Ain’t that the truth.
I have two dear friends who are in the fresh hell of ending their marriage after ten years. It is raw, painful, incredibly sad and heartbreaking. A trust has been broken. A beautiful family is now grappling with a new reality that will be their lives from now on. Ending a marriage is like a mini-death, in a way. Something treasured and precious has died and you need time to grieve and to mourn what once was.
Just like life, nothing in marriage is guaranteed. It is full of interruptions and complications.

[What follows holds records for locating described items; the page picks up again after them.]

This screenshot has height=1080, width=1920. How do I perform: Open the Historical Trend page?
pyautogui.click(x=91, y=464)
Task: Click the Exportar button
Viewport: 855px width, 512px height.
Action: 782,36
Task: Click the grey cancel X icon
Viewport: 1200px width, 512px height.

The other end of the spectrum – being married – isn’t always easy either. In fact it’s bloody hard going sometimes. You have to really work at it. All the time. I’ve been married for 17 years, so far. Every year the Provider and I reach another wedding anniversary we have a quiet moment when we remark to each other that we’ve ‘made it through another year without calling in the lawyers.’ It’s our own little in-joke, a way of recognising the effort it takes to stay together, grow and be happy within a marriage.

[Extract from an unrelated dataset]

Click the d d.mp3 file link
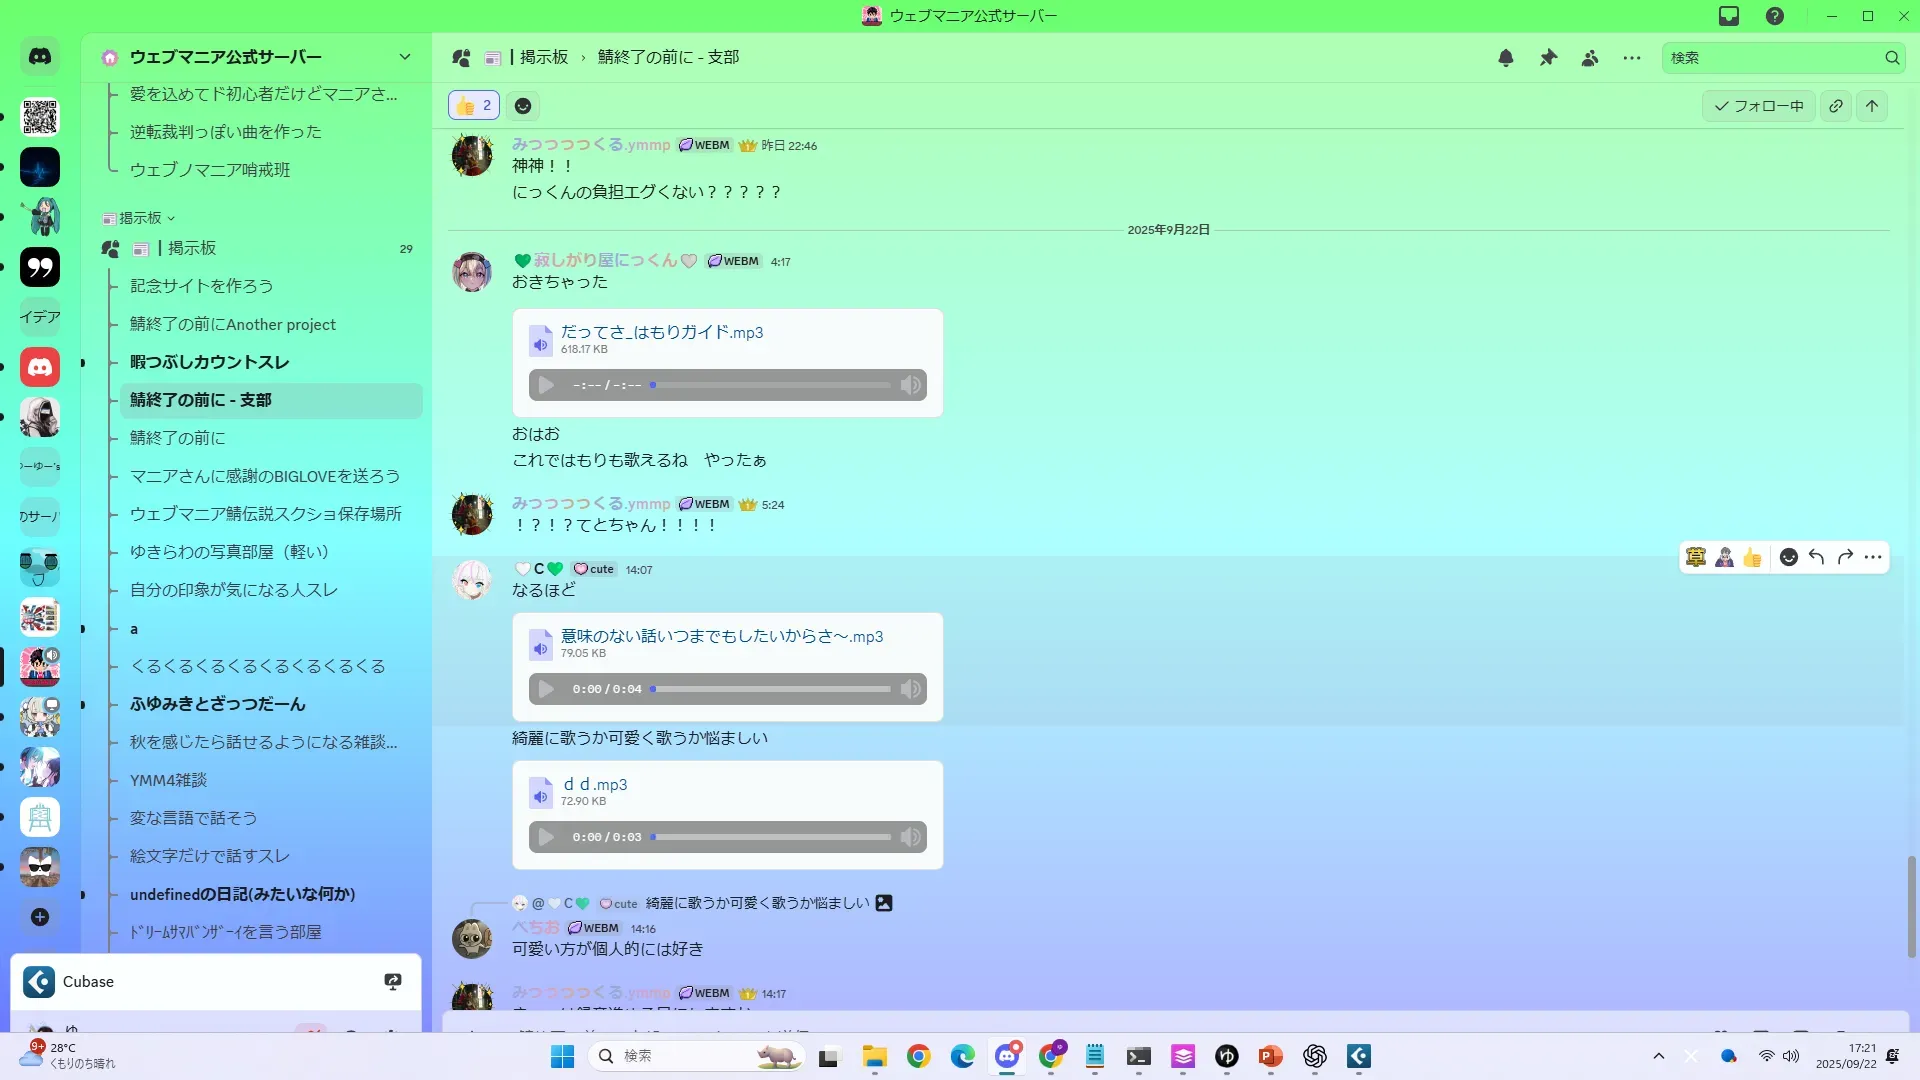coord(595,784)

We’ve had some close calls though, hardly surprising when you consider how strong-minded we both are. There have also been some wicked arguments over the years too but that’s tempered with some of the best times I’ve ever had in my life. I love my husband for many reasons, not least of which is being the man he is but it’s a given that we’ll still argue from time to time. And that’s because my marriage is a fluid thing, it has a continual ebb and flow. The key is to go with the tide and remember another cycle is on the way.

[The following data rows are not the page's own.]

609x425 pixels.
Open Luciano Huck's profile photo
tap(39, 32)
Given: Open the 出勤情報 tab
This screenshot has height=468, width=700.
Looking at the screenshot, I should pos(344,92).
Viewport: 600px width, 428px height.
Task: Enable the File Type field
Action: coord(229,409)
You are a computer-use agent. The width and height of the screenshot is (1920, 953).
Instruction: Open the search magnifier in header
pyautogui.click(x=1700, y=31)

For my friends though, their rhythm has changed, the life they knew now gone forever. In time I hope they find a peace that is sorely absent right now. I am thinking of them both a lot these days.
‘Message in a Bottle‘ came on the radio this afternoon and I immediately reached for the volume. You can tell Sting has been there. He knows the hurt almost as well as he knows the joy. The ying and the yang. That’s what love’s all about, actually.